Her two daughters and another women had also been accused of sorcery and faced the same fate, but police failed to properly intervene. They sent just one officer to the area to attempt to negotiate their release.

However, after thousands of Pocket Protestors took action all three women were released and are now safe and revieving medical care. What’s more, the President of Papua New Guinea has announced his intention to repeal the notorious Sorcery Act, which would help prevent such brutality taking place in the future.

What happened?

At the start of April after three days of torture, women’s rights advocate and teacher Helen Rumbali was beheaded in front of the local community for sorcery. Attacks like this are not uncommon in Papua New Guinea.

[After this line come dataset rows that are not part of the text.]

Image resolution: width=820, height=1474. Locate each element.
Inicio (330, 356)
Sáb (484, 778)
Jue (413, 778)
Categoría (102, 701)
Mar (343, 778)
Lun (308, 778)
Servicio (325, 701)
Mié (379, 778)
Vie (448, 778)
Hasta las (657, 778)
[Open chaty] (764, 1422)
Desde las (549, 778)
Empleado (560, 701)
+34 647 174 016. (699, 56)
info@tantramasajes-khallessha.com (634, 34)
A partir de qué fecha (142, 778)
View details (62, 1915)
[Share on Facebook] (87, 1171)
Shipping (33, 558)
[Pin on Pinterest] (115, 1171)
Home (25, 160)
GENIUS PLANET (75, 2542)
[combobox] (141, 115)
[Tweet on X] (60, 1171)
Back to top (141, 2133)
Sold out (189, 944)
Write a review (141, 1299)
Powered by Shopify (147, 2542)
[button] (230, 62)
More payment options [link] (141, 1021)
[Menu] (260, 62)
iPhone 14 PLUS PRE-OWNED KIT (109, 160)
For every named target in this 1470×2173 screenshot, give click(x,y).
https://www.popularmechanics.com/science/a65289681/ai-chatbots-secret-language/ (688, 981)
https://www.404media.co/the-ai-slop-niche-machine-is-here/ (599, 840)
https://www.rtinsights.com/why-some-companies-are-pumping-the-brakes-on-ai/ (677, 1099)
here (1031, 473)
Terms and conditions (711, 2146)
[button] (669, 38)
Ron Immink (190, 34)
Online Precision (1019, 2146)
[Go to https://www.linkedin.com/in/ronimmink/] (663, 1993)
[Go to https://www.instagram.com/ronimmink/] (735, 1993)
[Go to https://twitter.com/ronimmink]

Under the controversial Sorcery Act, any allegations of sorcery can be used to justify or excuse horrific attacks. That is why we have called for the act to be scrapped.


How you helped

Thousands of you called on the police to do all they could to save the lives of Helen's two daughters and another women who had also been accused of sourcery.
Yesterday we heard that all three of them are now free, safe and receiving the medical care. The local Bouganville police heeded our calls and did all they could to resolve the standoff, with senior officers involved in the negotiations to release the women.
Just as importantly, the Prime Minster of Papua New Guinea has announced he intends to repeal the Sorcery Act – a massive victory for those in Papua New Guinea who been campaigning for change for a long time.